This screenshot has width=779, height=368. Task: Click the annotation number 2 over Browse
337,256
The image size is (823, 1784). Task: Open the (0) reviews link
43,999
* * *
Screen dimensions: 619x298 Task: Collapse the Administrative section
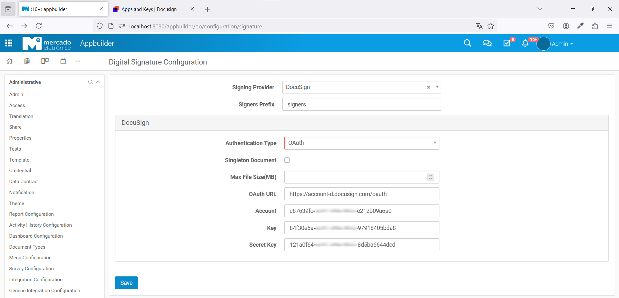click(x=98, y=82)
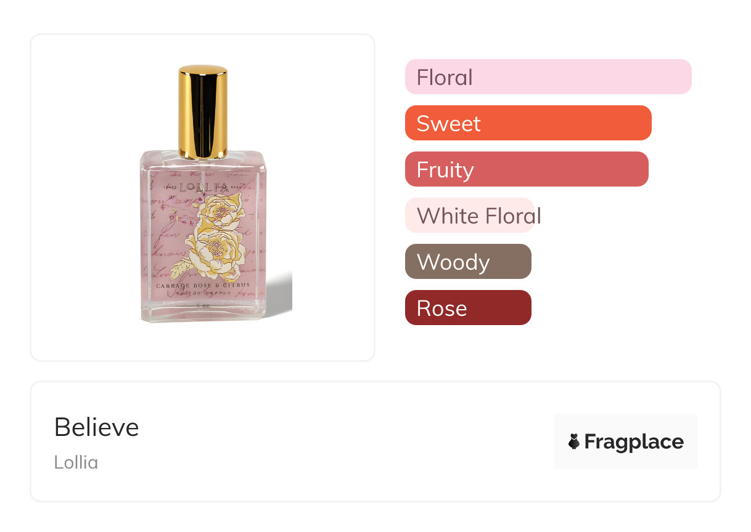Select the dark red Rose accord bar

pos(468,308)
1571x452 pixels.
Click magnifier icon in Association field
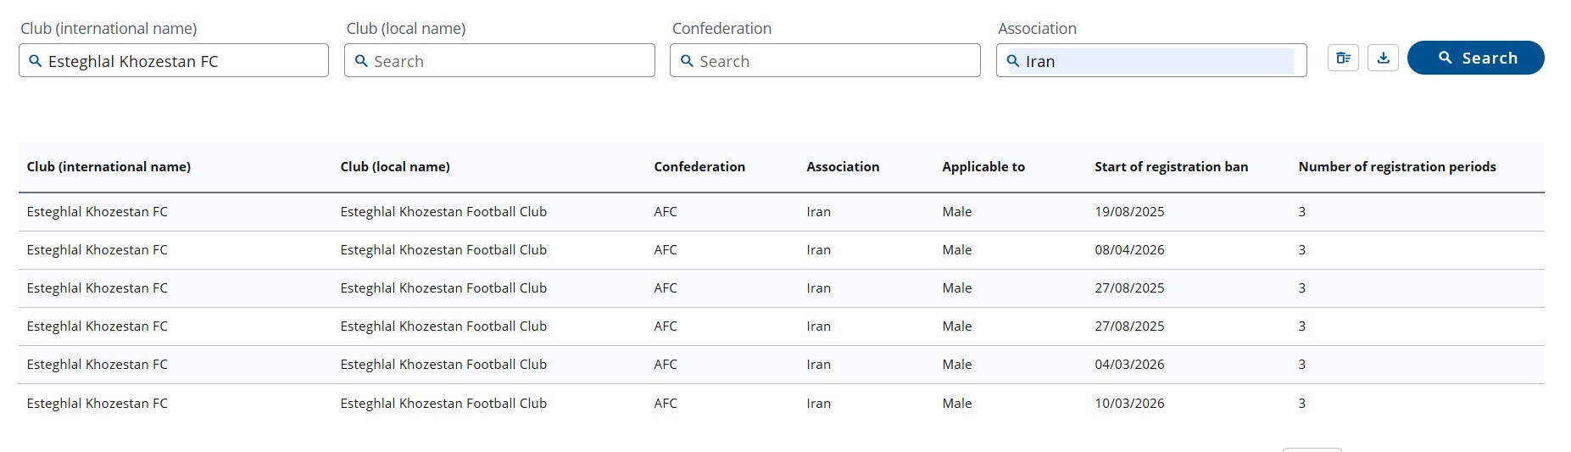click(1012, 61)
...
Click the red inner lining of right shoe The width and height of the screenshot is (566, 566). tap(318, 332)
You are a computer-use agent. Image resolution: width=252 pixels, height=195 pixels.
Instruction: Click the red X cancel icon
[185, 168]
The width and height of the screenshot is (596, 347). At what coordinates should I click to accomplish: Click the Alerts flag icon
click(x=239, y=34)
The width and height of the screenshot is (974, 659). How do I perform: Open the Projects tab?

_AIM OF THE TASK_
Search the material above for "pixels". Copy each line that has it.

_SOLUTION FOR THIS TASK_
1571x452 pixels.
You are a computer-use agent. Image resolution: width=252 pixels, height=195 pixels.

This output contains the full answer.